How shall we answer this? I think it speaks most urgently for people who actually know things, those with "intellectual power", to democratise our knowledge, throw aside the totems that make our fields inaccessible and obscure, and open the gates to the multitudes who wish to learn.

At first it seems like it would be easy to compete with LLMs (because they say only bullshit), but to actually compete with LLMs we need to produce educational materials that actually explain things properly. Any 'proof by intimidation' will immediately send our student to the LLM. The moment you rely on something that you haven't explained, same deal. So it may be that this era has a silver lining: we must finally teach mathematics properly.

@jonmsterling IMO you have to ensure that there's a full loop from information to synthesis to application in learning - when learning from instructors, when learning from trial and error, or when learning from an untrustworthy source (like an LLM, but also learning from other students).

Basically - when you go to apply the things and it doesn't work, that's how you filter out the BS.

If the teaching model never asks for that or provides tools for self-check, then mistakes can get locked in.

@jonmsterling If you're learning things to use them and not just to be able to say that you know them, then whatever your source of imperfect information you at least have the motive and methodology to eventually refine it.

The challenge from an instructor's point of view is then how to make it clear how the things they are teaching provide affordances for the student to do something they might be interested in doing (which the instructor does not have direct knowledge of).

@nichg @jonmsterling, you make an important point. But it is hard to execute. Going the full cycle from theory to application while making sure the application has the various pitfalls that it needs the more advanced theory - it takes so much time!

A 7.5 ECTS course could easily be extended to 15 credits without really adding material if you want the students to learn where all the subtleties occur.

Those paying for the education would percieve it as students learning half as efficiently. 😞

@jonmsterling teaching properly is so key... current systems don't teach meta cognition or the ability for students to assess their own learning, which imo is why students tend to re-watch recorded lectures / read the output of chatgpt etc, which are poor ways to learn but are so popular because students aren't taught any other way.

@koronkebitch @jonmsterling If you leave a big enough pedagogy hole, it can get filled with almost anything. Seems like everyone knows the solution is to respect kids' awareness of and agency among pedagogies (I know a guy who ran a pre-school using consensus), and yet every wave of reform fails to actually do that.
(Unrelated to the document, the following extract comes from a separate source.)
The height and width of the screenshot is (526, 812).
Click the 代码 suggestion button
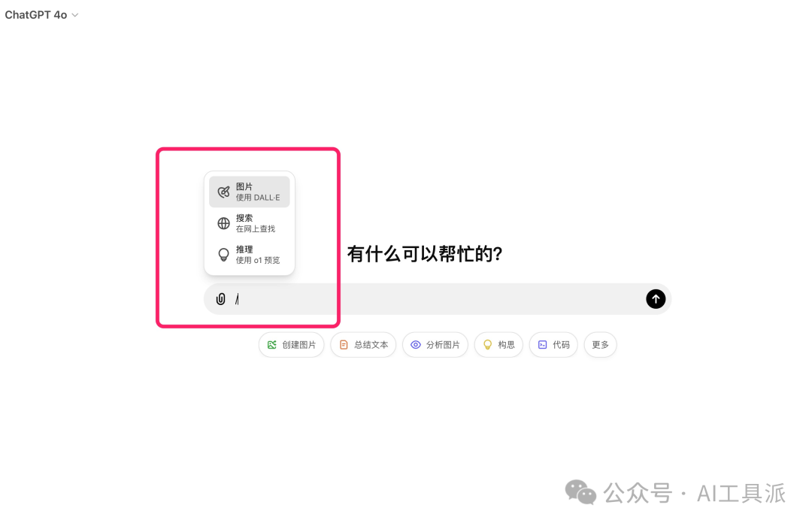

IMHumbleO it's political and financial perspectives & decisions (at least as much as power-over cultural legacies) which prevent "mainstream" schools from really centering students.
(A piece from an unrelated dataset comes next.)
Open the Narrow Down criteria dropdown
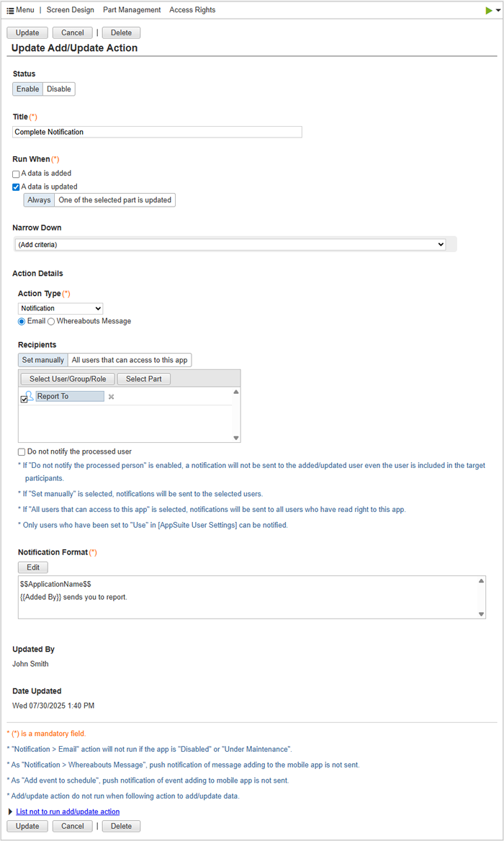This screenshot has width=504, height=841. 230,245
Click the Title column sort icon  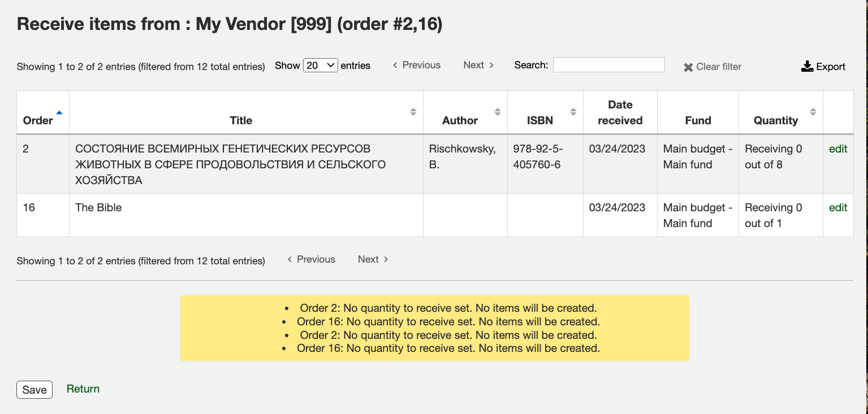point(413,112)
@koronkebitch @jonmsterling The most important aspect that forces people to learn that way is lack of time. My mathematics studies were ruined by being forced to learn for exams. This ruined any interest I had in mathematics as a youth since I understood that I didn't actually understand and I had no will or energy left in the day to learn more on my own.
@koronkebitch @jonmsterling I think it is tried, but students do not care... Do not want to think

@jonmsterling 🤔 I don't think it's easy to compete with LLMs, even if they say bullshit: they provide a one-on-one interaction, and I suspect it's a strong part of their appeal. If someone who grasps the material interacted with small enough groups of students, they'd make strides. But this isn't compatible with the current economic policies in many countries (or only for highly selected—and thus privileged—groups of students).

That doesn't mean there isn't room for improvement of course.

@jonmsterling It reminded me of when Musk bought Twitter, and all of a sudden people who thought "Oh, he's smart; that's why he owns Tesla and SpaceX" suddenly learned "Oh; it wasn't that he was smart - it's that he had money, and kicked out the smarter people.".

It wasn't clear to them until we saw him messing up in our field that it was more than possible he just messed up in the other fields, and we just didn't have the clear subject-matter knowledge to see it.

Man, if that happened it might even be worth it!

@jonmsterling

@jonmsterling Quite right. LLMs optimise proximity to training data, which means they *sound like* someone knowledgeable.
The don't optimise for truth or insight or knowledge or consistency.

The problem is not the LLM (it is optimising what is asked of it) the problem is the companies promoting LLMs as a source of knowledge. It is essentially false advertising.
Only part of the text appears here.